Monday, July 7, 2008

Sermon Reflection

This weeks sermon was done by Nick Ostermann (church starter). He is in the process of planting an Acts 29 church downtown Fort Worth. He preached at City View because our Pastor's wife had their fourth child Saturday morning.

1 Corinthians 1:10-25

I really enjoyed today's sermon. Nick covered the text well in corolation to modern context of the church. The duration of his message covered these three main targets of church division:

  1. "Irritatingly Arrogant"-we as believers, become marketing agents for our churches as though they are the only Christ exalting organization in the entire community. We boast in how our churches serve coffee, entertain contemporary audiences, etc.
  2. "Excessively Egotistical"-We desire to be recognized by popularity. We boast because our Pastors have blog sites, published books, radio time, and live feeds of their sermons. We associate ourselves to the success of our church and ministers as though to claim it as our own. Other churches now become more of a stinch than the enemy.
  3. "Severly Self-Obsessed"-We become more concerned about personal prefrences than the gospel of Christ. Most times without recognition, we strive to replace God with ourselves. Christ is no longer the centrality of the churches vision.

These three tendancies that Nick revealed spoke much truth concerning the American church (as far as I have witnessed). Nick hammered the nail on the head when he said, "a dividing line that runs straight through humanity is the cross." According to the church at Corinth they were concerned on these elements that plague the church today. Paul reminds them that while they are concerning themselves with personal pride and arrogance, the real issue is the cross. Paul wants Corinth to understand that the cross is not the most attractive element to the church (v.18). Therefore, the church must accept that Jesus must be central attraction to the believer and the central stench to the world. People must not be attracted to the church for its worldly attributes, but for its worship of Christ.

1 comment:

THE WOODS said...

I would have to agree Greg. Christ is a jewel to believers and a dung to the pagan. His gospel is foolishness yet glorious.

To be honest many times we as Christians view Christ as dung and the world as a jewel. Which I believe stems from a lack of love for the word of God. We consume what we love, whether it is food, drink, each other , TV, hobbies and God. If we love God we must consume God and that only that happens by his word read, taught, and preached.

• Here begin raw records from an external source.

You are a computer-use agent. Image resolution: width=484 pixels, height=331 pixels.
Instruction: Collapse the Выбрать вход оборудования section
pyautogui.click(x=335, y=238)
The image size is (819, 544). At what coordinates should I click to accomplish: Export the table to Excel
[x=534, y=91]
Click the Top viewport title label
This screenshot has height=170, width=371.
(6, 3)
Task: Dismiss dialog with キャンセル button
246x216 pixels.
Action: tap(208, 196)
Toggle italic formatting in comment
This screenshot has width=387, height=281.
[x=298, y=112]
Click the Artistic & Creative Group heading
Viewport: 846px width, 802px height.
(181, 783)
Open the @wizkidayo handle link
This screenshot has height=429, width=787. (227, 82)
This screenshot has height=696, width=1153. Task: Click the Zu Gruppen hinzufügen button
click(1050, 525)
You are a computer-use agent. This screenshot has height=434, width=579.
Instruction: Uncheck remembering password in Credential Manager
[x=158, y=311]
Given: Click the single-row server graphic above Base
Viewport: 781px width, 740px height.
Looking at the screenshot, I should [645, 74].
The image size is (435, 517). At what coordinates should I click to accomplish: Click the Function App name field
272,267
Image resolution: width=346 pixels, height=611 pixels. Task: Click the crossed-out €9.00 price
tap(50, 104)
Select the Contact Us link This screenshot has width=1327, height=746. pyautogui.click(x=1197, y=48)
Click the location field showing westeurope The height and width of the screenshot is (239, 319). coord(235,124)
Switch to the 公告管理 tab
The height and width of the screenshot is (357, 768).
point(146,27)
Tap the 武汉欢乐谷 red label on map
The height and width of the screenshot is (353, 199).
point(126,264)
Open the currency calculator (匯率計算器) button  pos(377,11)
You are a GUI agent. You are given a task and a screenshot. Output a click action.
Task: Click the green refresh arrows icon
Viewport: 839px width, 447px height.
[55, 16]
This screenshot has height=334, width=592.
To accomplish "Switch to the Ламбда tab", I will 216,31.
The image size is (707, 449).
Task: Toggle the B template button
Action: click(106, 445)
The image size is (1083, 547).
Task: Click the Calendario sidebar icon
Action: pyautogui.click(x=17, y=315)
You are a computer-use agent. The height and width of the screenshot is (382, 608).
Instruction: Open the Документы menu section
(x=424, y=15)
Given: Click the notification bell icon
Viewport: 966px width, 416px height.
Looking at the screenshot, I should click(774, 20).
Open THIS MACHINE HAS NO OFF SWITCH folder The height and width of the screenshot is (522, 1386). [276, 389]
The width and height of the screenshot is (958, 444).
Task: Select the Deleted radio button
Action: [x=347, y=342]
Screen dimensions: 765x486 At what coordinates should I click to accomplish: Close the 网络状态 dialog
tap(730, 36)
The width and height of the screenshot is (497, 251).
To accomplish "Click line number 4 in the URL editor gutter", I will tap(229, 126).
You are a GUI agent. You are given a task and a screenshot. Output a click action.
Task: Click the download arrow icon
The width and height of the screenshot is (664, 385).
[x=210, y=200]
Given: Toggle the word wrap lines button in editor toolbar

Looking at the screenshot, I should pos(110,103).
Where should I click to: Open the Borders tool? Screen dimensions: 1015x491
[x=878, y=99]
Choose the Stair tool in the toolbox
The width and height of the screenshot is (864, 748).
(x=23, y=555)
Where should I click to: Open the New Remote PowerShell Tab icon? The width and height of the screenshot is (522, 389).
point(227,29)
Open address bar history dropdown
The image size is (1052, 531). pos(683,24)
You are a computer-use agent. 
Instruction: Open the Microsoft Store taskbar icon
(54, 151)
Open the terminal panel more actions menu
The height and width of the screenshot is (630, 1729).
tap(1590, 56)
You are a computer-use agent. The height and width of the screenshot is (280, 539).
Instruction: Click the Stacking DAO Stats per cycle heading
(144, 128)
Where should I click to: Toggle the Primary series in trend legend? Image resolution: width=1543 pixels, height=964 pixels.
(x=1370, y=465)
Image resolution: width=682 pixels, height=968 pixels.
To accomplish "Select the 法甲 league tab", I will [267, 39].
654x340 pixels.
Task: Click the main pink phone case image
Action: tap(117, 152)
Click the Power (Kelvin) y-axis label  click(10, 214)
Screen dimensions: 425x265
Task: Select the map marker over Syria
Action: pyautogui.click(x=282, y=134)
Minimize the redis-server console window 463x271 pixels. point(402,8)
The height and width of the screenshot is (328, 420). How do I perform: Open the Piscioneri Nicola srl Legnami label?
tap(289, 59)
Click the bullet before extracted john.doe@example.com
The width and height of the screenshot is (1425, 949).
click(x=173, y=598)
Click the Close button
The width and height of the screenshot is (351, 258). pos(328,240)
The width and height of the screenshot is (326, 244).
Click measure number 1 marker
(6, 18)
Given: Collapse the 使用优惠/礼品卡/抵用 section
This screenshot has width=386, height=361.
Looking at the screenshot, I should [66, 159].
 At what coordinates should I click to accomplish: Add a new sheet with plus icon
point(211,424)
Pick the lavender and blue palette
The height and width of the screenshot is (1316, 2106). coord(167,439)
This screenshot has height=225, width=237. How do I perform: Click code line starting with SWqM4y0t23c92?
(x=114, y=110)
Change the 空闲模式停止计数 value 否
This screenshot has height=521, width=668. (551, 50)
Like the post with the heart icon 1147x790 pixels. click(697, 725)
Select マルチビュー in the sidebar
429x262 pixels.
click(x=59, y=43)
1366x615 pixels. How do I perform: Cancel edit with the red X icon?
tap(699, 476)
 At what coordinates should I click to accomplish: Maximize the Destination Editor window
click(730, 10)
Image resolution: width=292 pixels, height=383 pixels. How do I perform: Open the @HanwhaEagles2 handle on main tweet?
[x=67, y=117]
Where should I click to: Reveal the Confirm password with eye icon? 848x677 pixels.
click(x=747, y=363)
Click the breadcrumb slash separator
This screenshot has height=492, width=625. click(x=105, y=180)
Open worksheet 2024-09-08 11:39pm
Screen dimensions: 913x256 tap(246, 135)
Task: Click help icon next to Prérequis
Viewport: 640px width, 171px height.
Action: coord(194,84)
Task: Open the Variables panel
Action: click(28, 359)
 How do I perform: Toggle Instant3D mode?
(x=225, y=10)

To me this is the great struggle of the Christian life to "consume God", for when I consume God he increases and I decrease. It goes against my flesh, desires, and my aspirations.We sit around and consume the things of the world without even glancing at his word or sitting 20 minutes for prayer day after day and wonder why we feel so distant from God. It is because we don't know our God.We have become a culture that consumes man instead of Christ.